Leaving aside whether the tax’s wording should be narrowed to more clearly focus on LLCs that exist chiefly to control property, opposition from the real estate industry falls into two camps: where the lower bar on the tax is set, and whether a transfer tax is just.  

The former is a relatively simple question to litigate. Will the hit to people at the low end, like “mom and pop” landlords and neighborhood businesses, justify the benefit to the community at large? Could that pain be avoided by raising the floor at which the tax kicks in? 

The latter is more complicated. 

Some on Beacon Hill will doubtless find it easier to make up their minds with Boston’s new project in front of them. 

By arguing the city should use its existing CPA authority to raise the same funds, the real estate lobby is essentially saying senior homeowners on fixed incomes bear just as much responsibility for funding affordable housing as a real estate investor or someone passively benefitting from appreciation on their South End townhouse.  

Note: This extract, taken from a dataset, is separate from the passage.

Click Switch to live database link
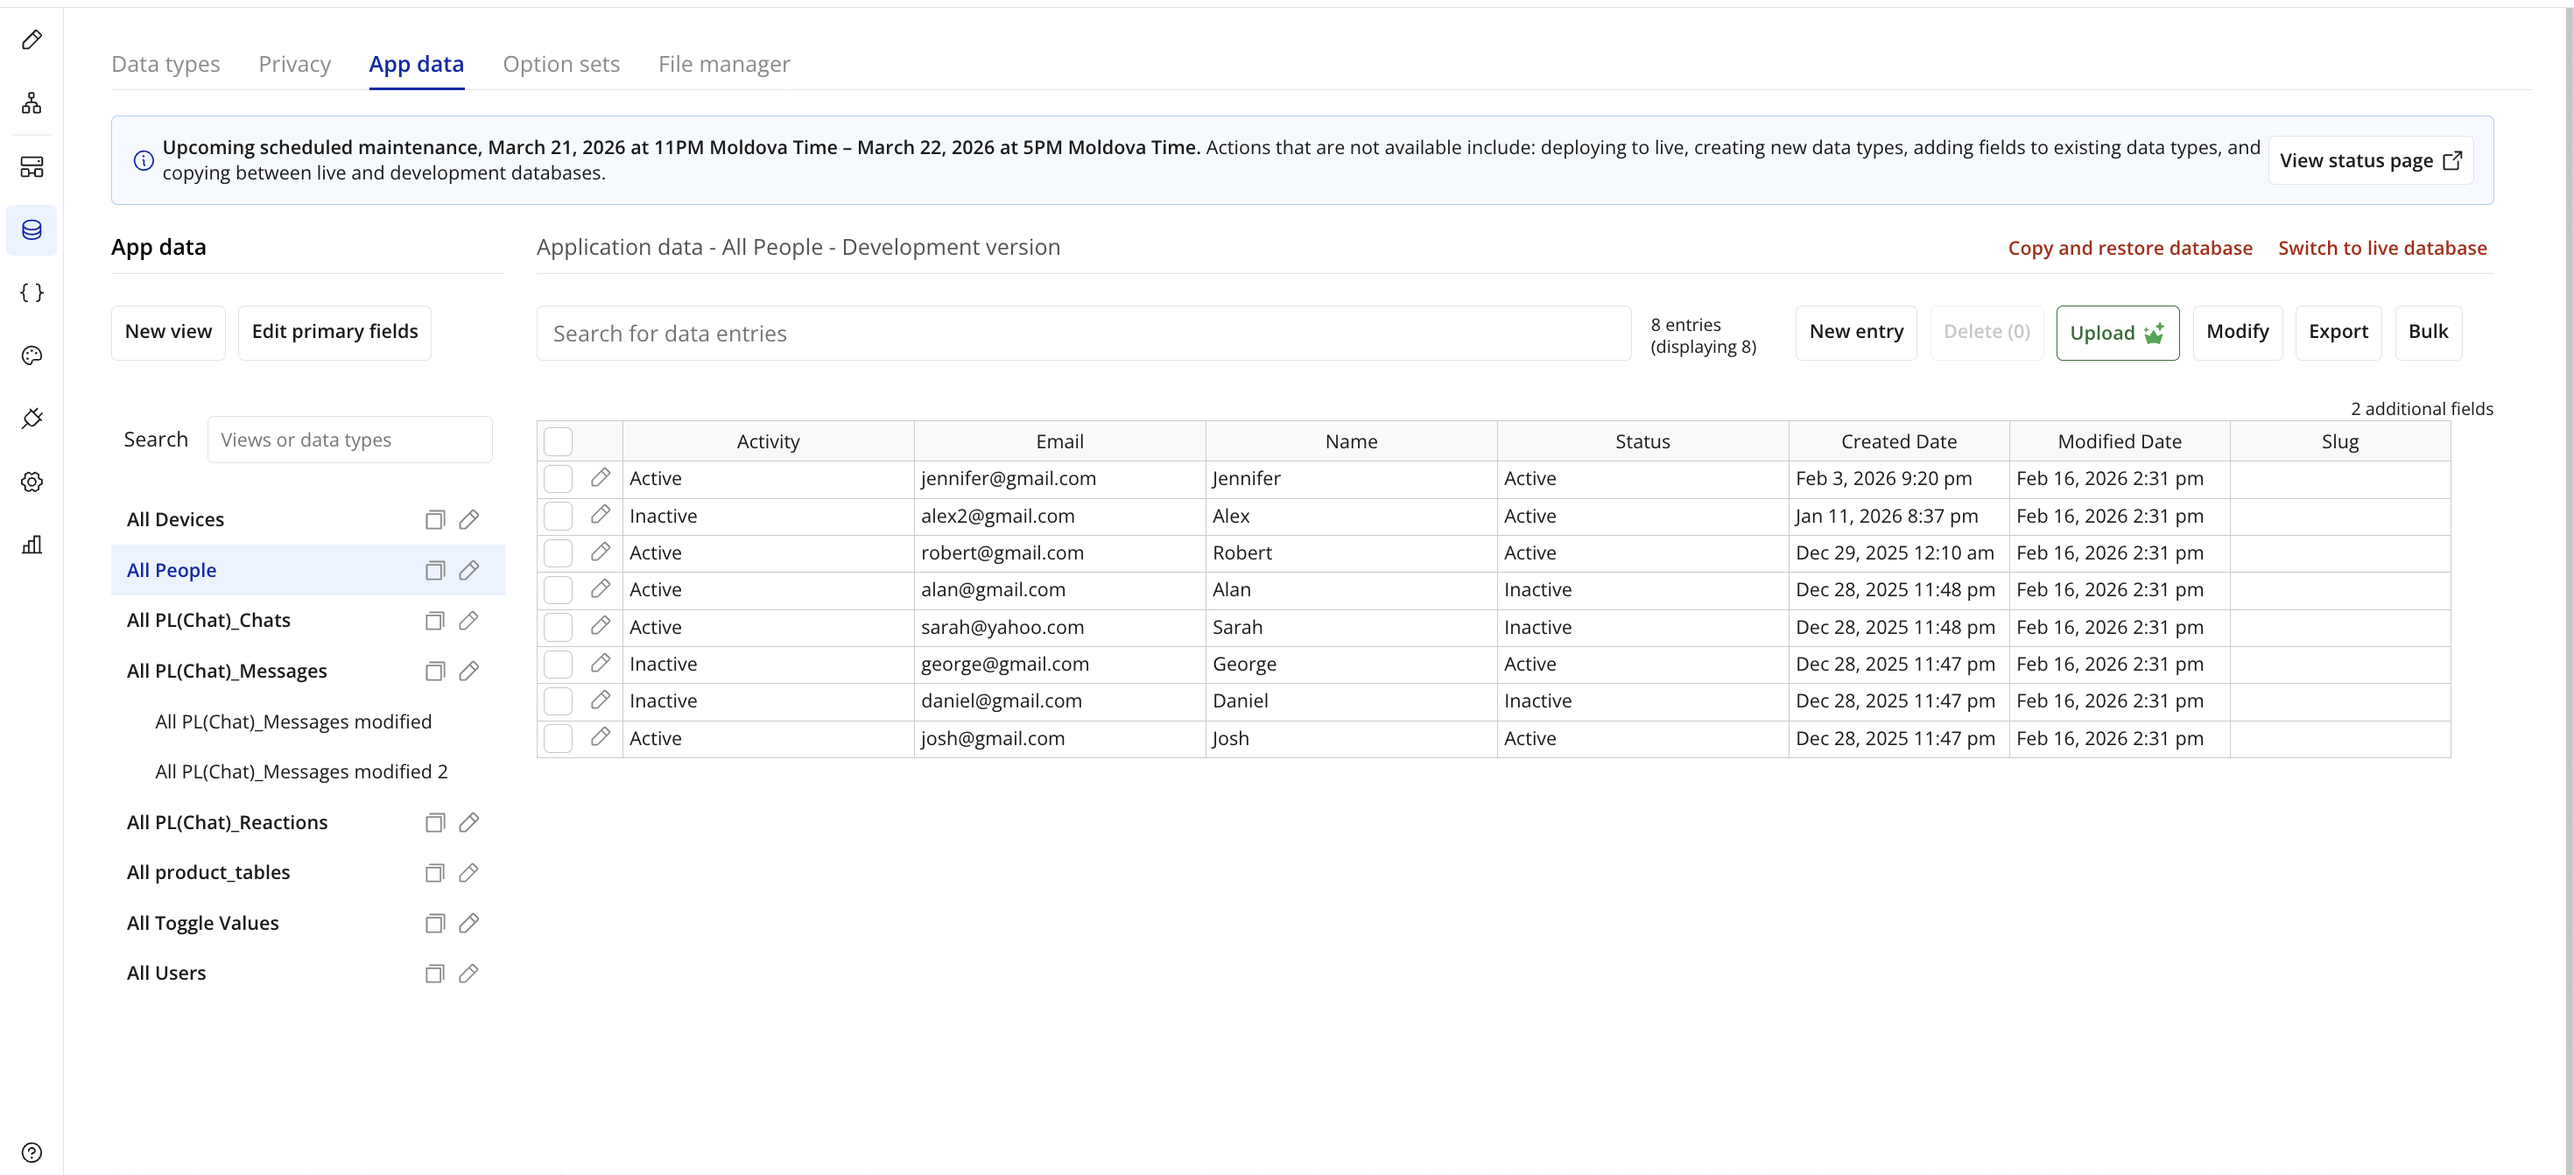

That’s a tough call. Optics aside, would a careful analysis show that Boston seniors will be hurt by a CPA increase? Will the transfer tax – which, it must be noted, can’t be financed along with the rest of a property purchase – ding the commercial building values Boston’s budget relies on just as a recession feels about to set in?  

But some on Beacon Hill will doubtless find it easier to make up their minds with Boston’s new project in front of them, powered as it is by the urgency of a 2024 deadline to spend the federal COVID aid Wu wants to allocate to jump-start development on the largest, most prominent city-owned parcels.  

The money will boost specific and tangible projects, at a time when housing affordability is collapsing for both buyers and renters, and structural factors could well keep things that way for several years.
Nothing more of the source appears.